Text block |

•••••

In an order released today, the Public Utility Commission found that PGE was imprudent in its operation of the Boardman coal plant, and that PGE’s imprudence contributed to, but was not the sole cause of, the 2005 outage at the plant. The PUC ordered PGE to absorb $13 million associated with replacement power costs. Because the PUC found that PGE’s imprudence was not the sole cause of the outage, it did require that customers pay $13 million of the costs associated with the plant outage.

One of the factors that contributed to the operational misalignment – an improperly secured bearing pedestal – resulted from PGE’s imprudent conduct. Although the unsecured bearing pedestal in isolation did not create enough stress on the turbine shaft to cause the crack, the evidence supports the conclusion that improper support of the turbine train contributed to the initiation and propagation of the turbine crack. PGE could have prevented this problem had it physically inspected the turbine’s support structure to ensure that all fasteners were present and properly secured.

Because PGE imprudently failed to inspect the LP1 turbine’s support structure before installing a new rotor, we deny full recovery of the Deferred Amount.  We find, however, that partial recovery is warranted because PGE’s imprudence was not the sole cause of the outage.

At issue in the case was a total of $26 million in replacement power costs that were incurred when Boardman was closed in 2005 due to a cracked rotor. During the outage, PGE’s power cost increased by $45.7 million because the company had to replace the energy output of Boardman. In an earlier case, PGE had asked the PUC to allow it to defer the $45.7 million so it could charge those costs to customers. CUB strongly opposed that deferral, saying that the replacement power costs were part of the normal business risk associated with running a large coal power plant. CUB argued that customers should not be charged more than $1 million of the costs associated with the outage, and the PUC ruled that the PGE had to absorb some of the $45.7 million as part of the normal business risk. The PUC, however, allowed PGE to defer $26 million in replacement power costs for a later prudency review.

The order just issued stemmed from that prudency review which set about determining the cause of the outage, and whether PGE was at fault. Customers can only be charged for prudently incurred costs, and if PGE was fully at fault then there would be no basis to charge customers for any of the replacement power costs.

Determining the cause of the outage was a difficult process. PGE filed this case in the fall of 2007 seeking to charge customers the full $26 million that the PUC had allowed them to defer. PGE, and its contractors Siemans and Alstom, each conducted their own root cause analysis. CUB, representing residential customers, and ICNU, representing industrial customers, spent a great deal of time reviewing these three analyses of the outage. Both organizations concluded that the outage was caused by “high cycle fatigue,” and that the fatigue was caused by misalignment. CUB argued that PGE, who oversaw the installation of new rotors in 2000, should be found to be imprudent; and that the Commission should find that customers were not liable for any part of the expense of the outage.

•••••

Given instruction 1 |
Answer these questions about the Boardman outage text:
(a) By how much did PGE's power cost rise during the outage?
(b) When did PGE file this case?
(c) Why was Boardman closed in 2005?

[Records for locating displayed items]
•••••

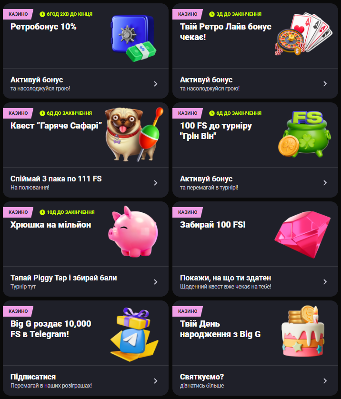341x399 pixels.
Task: Click the blue safe icon on Ретробонус card
Action: (x=133, y=38)
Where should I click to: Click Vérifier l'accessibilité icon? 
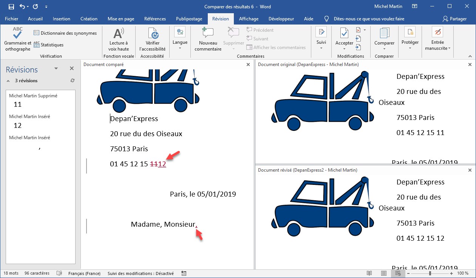[x=153, y=35]
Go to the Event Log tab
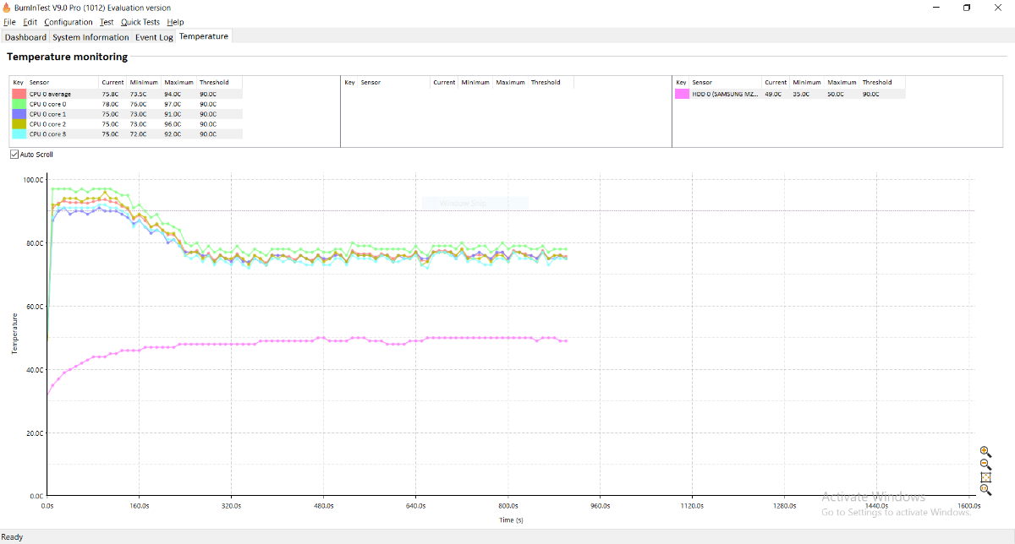Image resolution: width=1015 pixels, height=544 pixels. coord(154,37)
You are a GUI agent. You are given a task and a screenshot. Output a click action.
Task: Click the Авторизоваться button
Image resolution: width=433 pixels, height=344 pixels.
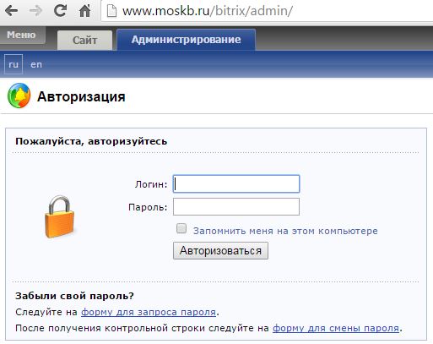coord(220,250)
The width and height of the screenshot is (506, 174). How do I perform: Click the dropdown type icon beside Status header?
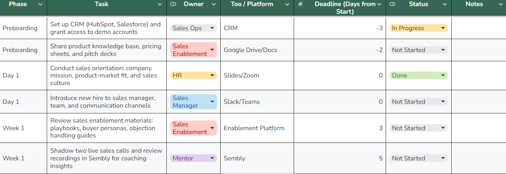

•••••

Given instruction 2 | Please copy out every one of the rows above word for word, leaving out the pictures.

Exercise solution 1 |
(a) By $45.7 million.
(b) In the fall of 2007.
(c) Because of a cracked rotor.

Exercise solution 2 |
341x399 pixels.
Task: Click the blue safe icon on Ретробонус card
Action: (x=133, y=38)
Where should I click to: Click Vérifier l'accessibilité icon? 
[x=153, y=35]
Go to the Event Log tab
Image resolution: width=1015 pixels, height=544 pixels. coord(154,37)
You are a GUI agent. You are given a task and a screenshot. Output a click action.
Task: Click the Авторизоваться button
Image resolution: width=433 pixels, height=344 pixels.
coord(220,250)
The width and height of the screenshot is (506, 174). How do I perform: Click the dropdown type icon beside Status header?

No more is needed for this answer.